__Given passage__.
INKING A LANDMARK DEAL: Chen Yunlin (right), President of the Association for Relations Across the Taiwan Straits, and Chiang Pin-kung, Chairman of the Straits Exchange Foundation, attends the signing ceremony of the Economic Cooperation Framework Agreement in Chongqing on June 29 (CFP) 

Chongqing, the southwestern municipality that served as China's capital during World War II, will be remembered again for hosting a landmark event in the Chinese history on June 29. On that day, Chen Yunlin, President of the mainland's Association for Relations Across the Taiwan Straits, and Chiang Pin-kung, Chairman of Taiwan's Straits Exchange Foundation, signed the long-awaited Economic Cooperation Framework Agreement (ECFA) in Chongqing, a move hailed by many as a milestone in cross-Straits relations.

Historic pact


PEOPLE TO PEOPLE LINKS: A 1,000-person delegation leaving from Guangxi Zhuang Autonomous Region boards an airplane for Taipei on July 1. It was the first mainland delegation to vi it Taiwan after the signing of the (ECFA LIN YANHUA) 

As a landmark event for the development of cross-Straits relations, the signing of the ECFA ushers in a new era for both sides of the Taiwan Straits and is favorable to the interests of the mainland, Taiwan and the international community. It will also have a profound bearing on peaceful development of cross-Straits relations, as well as prosperity and the stability of East Asia.

The historical impact and important influence of the ECFA are mainly as follow.

First, the free trade pact will facilitate Taiwan's recovery from the global financial crisis. The signing of the ECFA comes from the need that both sides have to respond to more integrated regional economic activities. As for Taiwan's economy, although the ECFA is no panacea, it could be an effective catalyst for improvement. The ECFA can help Taiwan avoid being marginalized in the process of economic globalization and regional economic integration. After it comes into effect, Taiwan can take advantage of the fast growth of the mainland economy to facilitate its economic restructuring and boost the competitiveness of its economy. It can also improve Taiwan's investment environment so as to attract Taiwan's local companies, mainland companies and foreign companies to contribute to Taiwan's economy.


BLOODY ARGUMENT: Democratic Progressive Party legislator Kuo Wen-chen falls off the podium while scuffling with Kuomintang legislators at Taiwan's "Legislative Yuan" in Taipei on July 8, as a debate over how to review the ECFA disintegrated into a brawl (CNSPHOTO) 

An impact study on the ECFA by the Chung-hua Institution for Economic Research, which was commissioned by Taiwan's economic affairs authorities, indicates the implementation of the ECFA will give a strong boost to Taiwan's economy, driving up its GDP by 1.65 percent to 1.72 percent, its exports by 4.99 percent and its imports by 7.07 percent. According to the study, Taiwan will have inflow of new foreign direct investment totaling $8.9 billion over the next seven years. A new report by the U.S. think tank, the Peterson Institute for International Economics, says that Taiwan's GDP will grow by about 4.5 percent from the current level due to the effects of the ECFA.

__Work instructions__.
**a.** Can you retype, word for word, the section of the ECFA article that opens with the words containing "Chongqing, the southwestern" and closes with "in cross-Straits relations."?
**b.** Could you extend the ECFA article by writing what follows its final sentence?

__Supplied data__.
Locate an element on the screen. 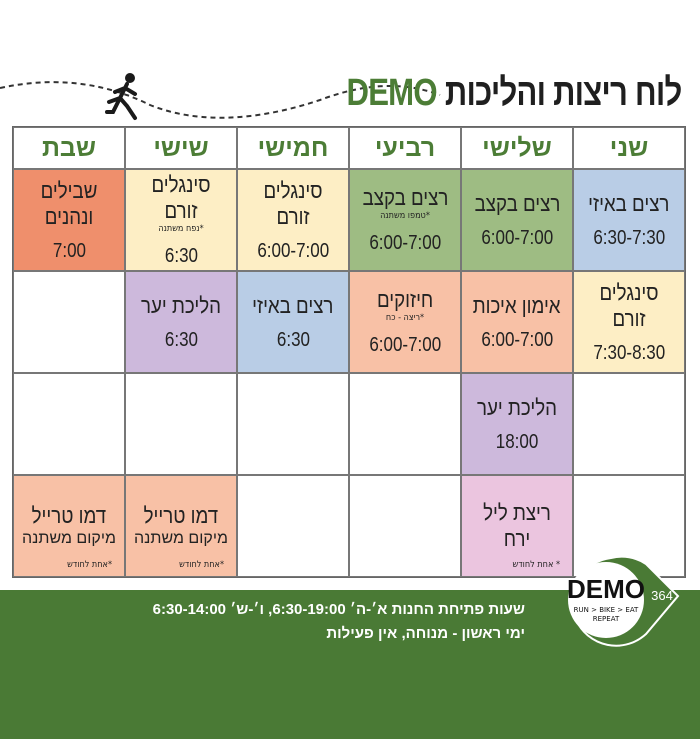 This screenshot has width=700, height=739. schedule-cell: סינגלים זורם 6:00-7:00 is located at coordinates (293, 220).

__Answers for each item__.
**a.**
Chongqing, the southwestern municipality that served as China's capital during World War II, will be remembered again for hosting a landmark event in the Chinese history on June 29. On that day, Chen Yunlin, President of the mainland's Association for Relations Across the Taiwan Straits, and Chiang Pin-kung, Chairman of Taiwan's Straits Exchange Foundation, signed the long-awaited Economic Cooperation Framework Agreement (ECFA) in Chongqing, a move hailed by many as a milestone in cross-Straits relations.

**b.**
Second, the ECFA will help Taiwan's social reforms. For a long time, due to confrontation between pro- and anti-"Taiwan independence" camps and cross-Straits tension, some urgently needed social development programs have been set aside in Taiwan. Social problems, such as the conflicts between labor and management and the widening gap between the rich and the poor, have yet to be solved. The current Taiwan authorities led by Ma Ying-jeou have tried to improve people's wellbeing by improving cross-Straits relations and solving the unemployment problem, which has created conditions needed for Taiwan to launch a social reform campaign in the future. The improvement of cross-Straits relations is helpful to relegate the debate between pro- and anti-"Taiwan independence" camps to a lower position. Cross-Straits economic and trade cooperation will boost Taiwan's economy. Their developments will enable Taiwan people shift the focus of their attention back to social problems, which will encourage political forces in the island to concentrate on major public concerns and people's livelihood. Thus the society can go through progressive reforms, which will also promote Taiwan's political progress.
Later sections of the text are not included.